#### [Data]
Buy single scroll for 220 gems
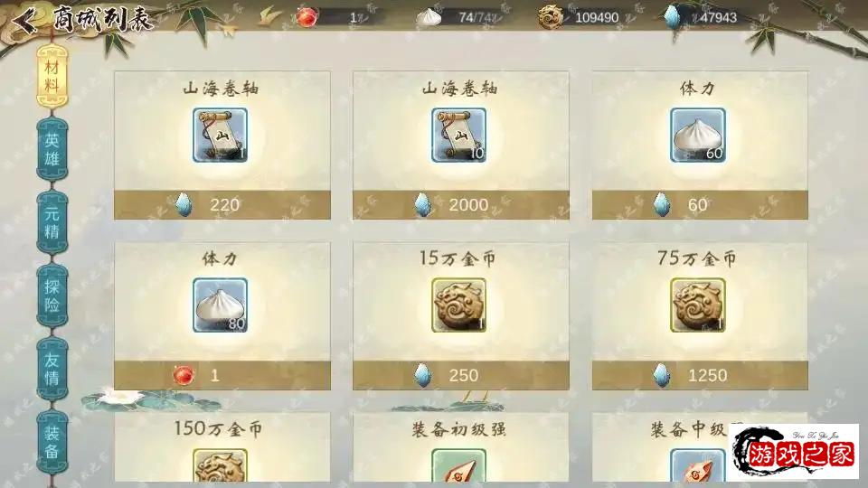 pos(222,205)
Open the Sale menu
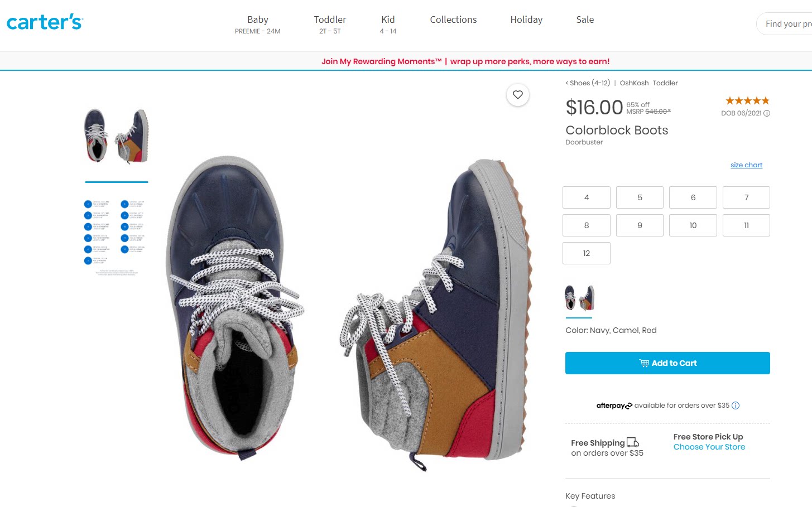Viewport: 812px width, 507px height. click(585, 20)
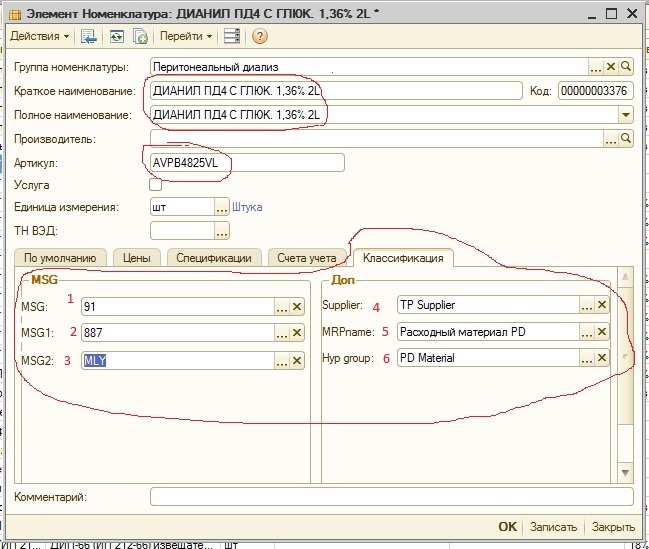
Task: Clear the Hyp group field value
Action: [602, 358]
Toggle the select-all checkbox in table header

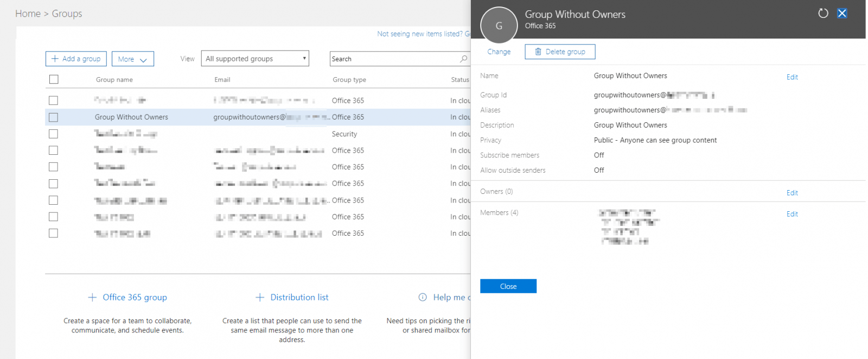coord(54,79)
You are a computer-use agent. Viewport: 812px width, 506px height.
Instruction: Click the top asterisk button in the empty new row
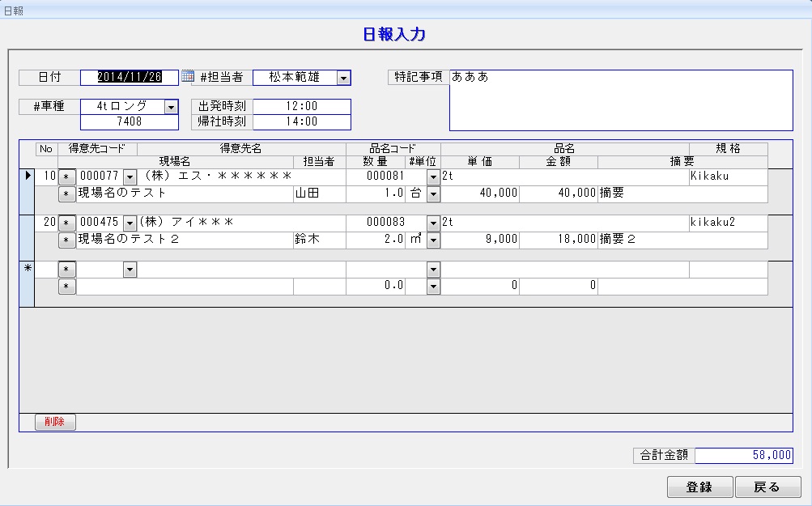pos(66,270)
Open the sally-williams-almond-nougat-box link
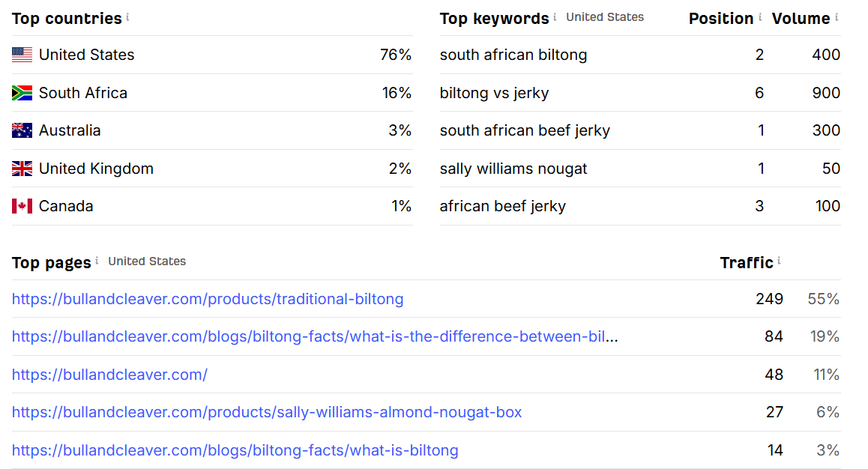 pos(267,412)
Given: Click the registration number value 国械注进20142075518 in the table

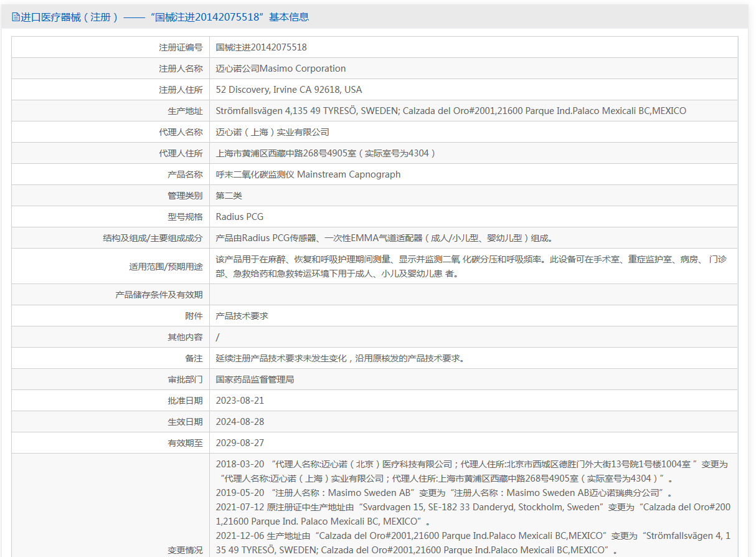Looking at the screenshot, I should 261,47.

* * *

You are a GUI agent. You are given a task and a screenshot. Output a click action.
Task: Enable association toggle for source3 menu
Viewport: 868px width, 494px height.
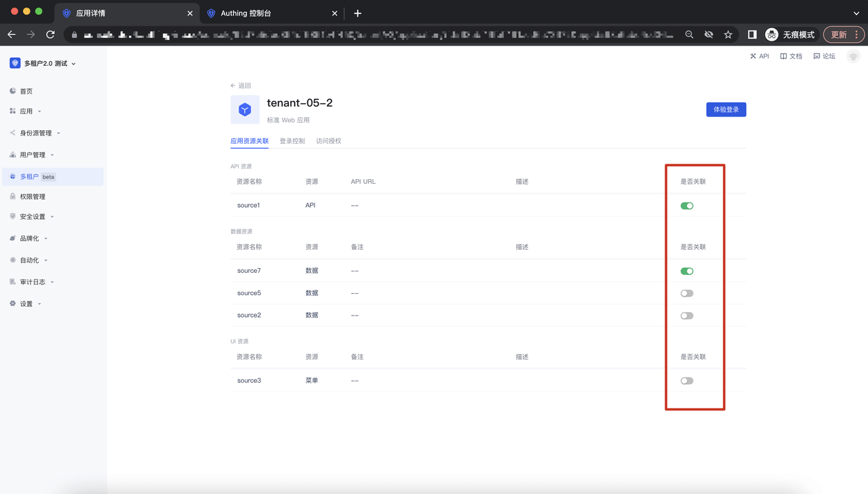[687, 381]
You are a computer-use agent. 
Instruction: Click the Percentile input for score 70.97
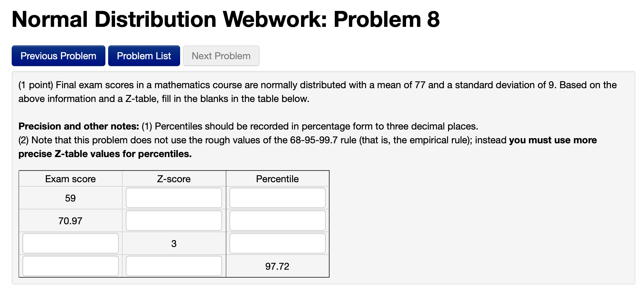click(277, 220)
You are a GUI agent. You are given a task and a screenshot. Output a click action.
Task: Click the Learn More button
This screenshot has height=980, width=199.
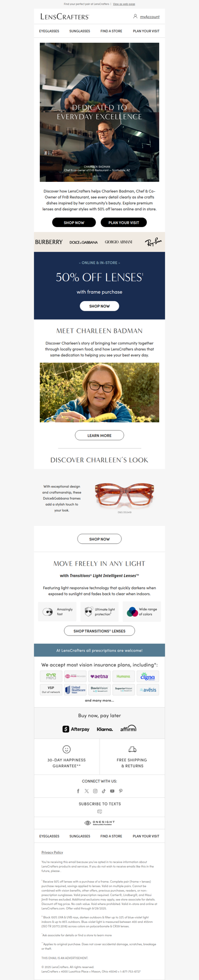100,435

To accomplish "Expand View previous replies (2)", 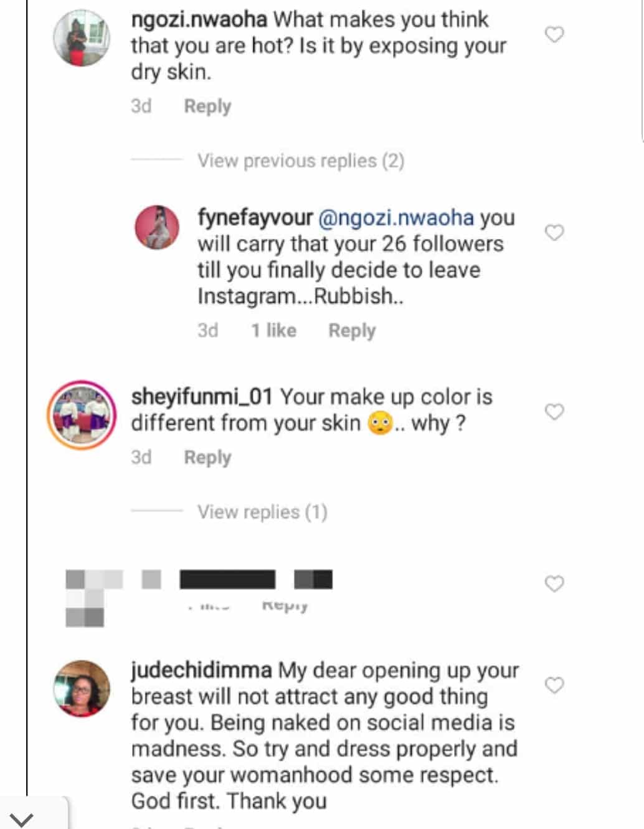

--

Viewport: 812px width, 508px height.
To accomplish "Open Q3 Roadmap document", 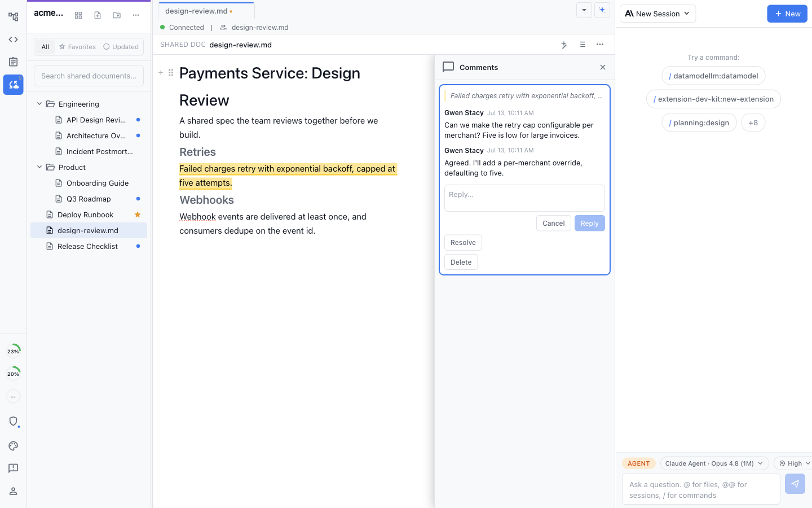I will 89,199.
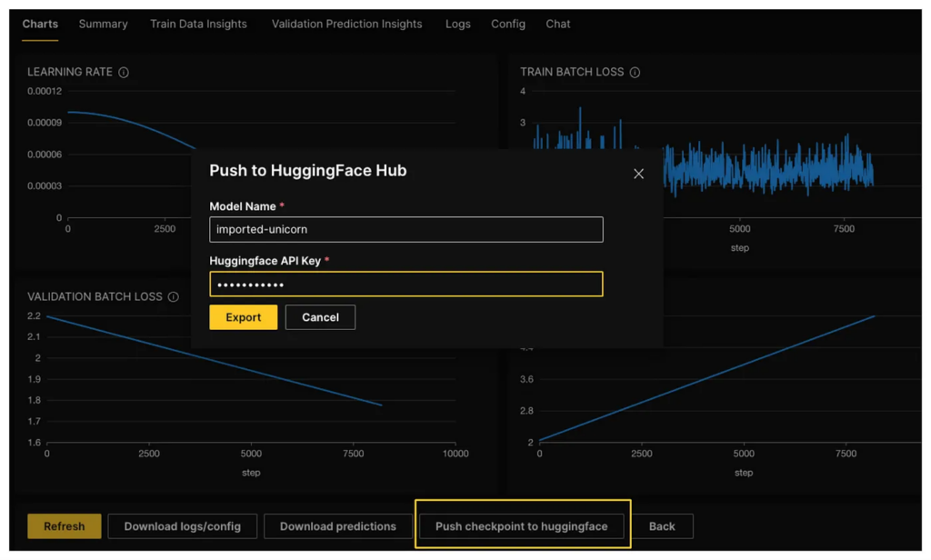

#### [How to complete this task]
The lines above starting at the one that holds "Viewport: 868px width, 494px height." and ending at the one that holds "View previous replies" are to be written out exactly, ends included, and no pictures are to be copied.

#### [Solution to the exercise]
Viewport: 868px width, 494px height.
[687, 381]
You are a computer-use agent. 
Instruction: Click the Percentile input for score 70.97
click(277, 220)
You are a GUI agent. You are given a task and a screenshot. Output a click action.
Task: Click the Learn More button
This screenshot has height=980, width=199.
100,435

To accomplish "Expand View previous replies (2)", 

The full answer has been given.